Spesso le aziende non si rendono conto che sebbene costruire un blog sia piuttosto semplice, sono necessarie delle risorse (interne o esterne) per il mantenimento del blog stesso, per la produzione dei contenuti, per la coordinazione della presenza online. Se un’azienda non ha queste risorse o non vuole investire per dotarsene è molto dura pensare di varcare la soglia. 

Storytelling: predisposizione naturale o volontà di mettersi in gioco.
L’azienda ha qualcosa da comunicare? Nel caso di attività e settori di mercato ad alto potenziale di storytelling (che abbiano cioè qualcosa di interessante da raccontare e quindi facilità nella produzione di contenuti interessanti ed originali) credo proprio che sia facile da far comprendere la cliente quelle che possono essere le opportunità di un’investimento in tal senso (considerando sempre un’attenta pianificazione strategica!).  Ultimamente, per esempio, ho avuto a che fare con una compagnia teatrale, a cui ho presentato come obiettivo online proprio la generazione di un network comunicativo dinamico, centrato su blog e socialmedia, data anche l’enorme quantità di materiale a disposizione ed il settore di mercato naturalmente predisposto a “raccontare storie”.

Diverso il caso in cui il settore di mercato o l’azienda non abbiano questa capacità intrinseca di generare contenuti (per esempio un’azienda che produce attrezzature per officine che sicuramente ha un “sex appeal” minore di una compagnia teatrale).
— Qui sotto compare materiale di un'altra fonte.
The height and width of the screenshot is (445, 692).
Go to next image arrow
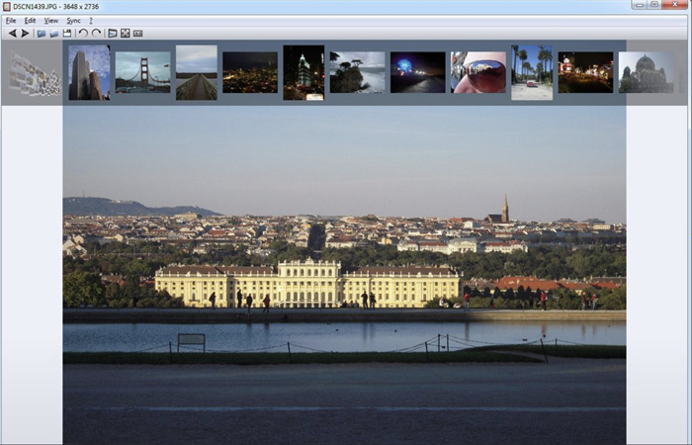pos(26,33)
In questo caso si tratta di capire se si può in qualche modo stimolare tale attitudine (a patto che ci siano le risorse!) con qualche inziativa “ad hoc”. Mi viene per esempio in mente la possibilità di rendere il blog uno spazio condiviso di chi nell’azienda lavora e dimostra le proprie conoscenze, coinvolgendo la nicchia di riferimento, su argomenti molto specifici.
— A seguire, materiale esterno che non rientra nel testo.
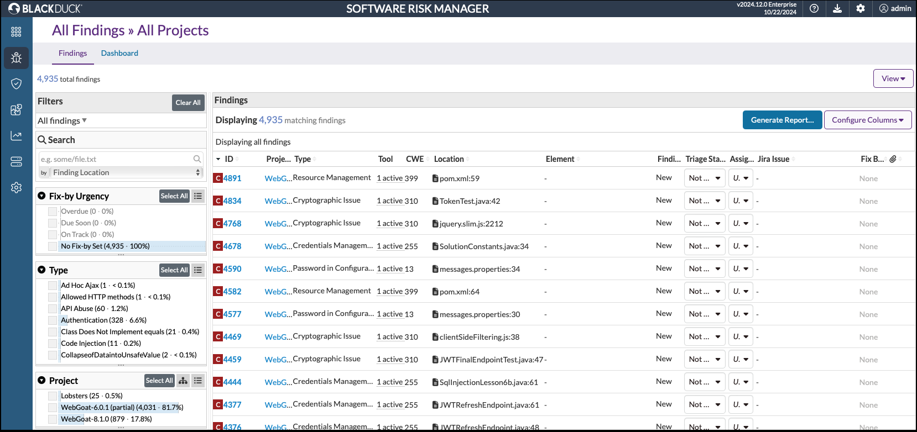Select the Findings tab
Un ultimo caso, probabilmente proprio quella tipologia di cliente a cui fa riferimento Gabriella, è dato da un
settore di mercato in cui non ci sia proprio possibilità di sfruttare nè una facilità di produzione contenuti nè una “riqualificazione” del brand grazie alla condivisione di conoscenze molto specifiche. Pensiamo per esempio ad un’agenzia di finanziamenti che non ha nulla da raccontare ed ha bisogno solo ed esclusivamente di proporre le proprie offerte ai clienti interessati.
In questi casi effettivamente “si fa dura” per il blog (come anche per i Social Network che io considero spesso in un pacchetto unico) e probabilmente le alternative di Lead Generation (Email Marketing, Newsletter…) risultano più appropriate.

Gabriella ha ragione: non possiamo considerare il network aziendale online come un blank business model (che va bene cioè sempre e comunque!). Probabilmente neppure io stesso, che spesso considero il presidio dei canali sociali come fondamentale, mi sentirei di proporlo come prioritario ad aziende dell’ultima categoria affrontata.
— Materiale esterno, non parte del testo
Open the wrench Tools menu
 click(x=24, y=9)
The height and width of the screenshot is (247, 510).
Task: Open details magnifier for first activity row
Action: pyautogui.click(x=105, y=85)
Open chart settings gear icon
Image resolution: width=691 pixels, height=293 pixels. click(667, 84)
Resto comunque fortemente convinto che se si decidono di intraprendere iniziative di marketing sociale sia indispensabile avere un blog come nucleo forte che controlli il flusso della comunicazione, ne tenga le fila e dia sempre una risposta istituzionale a quelli che sono gli impulsi rilanciati dagli utenti attraverso i socialmedia.
Credo inoltre che un blog garantisca una difesa maggiore anche in situazioni di crisi comunicativa poichè permette all’azienda di “giocare” sul proprio tavolo, a patto comunque di garantire coerenza con il resto della presenza online.

Scusate se mi sono un pò dilungato ma l’argomento mi ha molto coinvolto. Spero di non avervi tediato troppo, di aver risposto chiaramente a Gabriella (la prossima volta in inglese!!!) e di aver dato il mio contributo sulla questione.

A questo punto vi invito caldamente a dire la vostra e a provare anche voi a rispondere a Gabriella!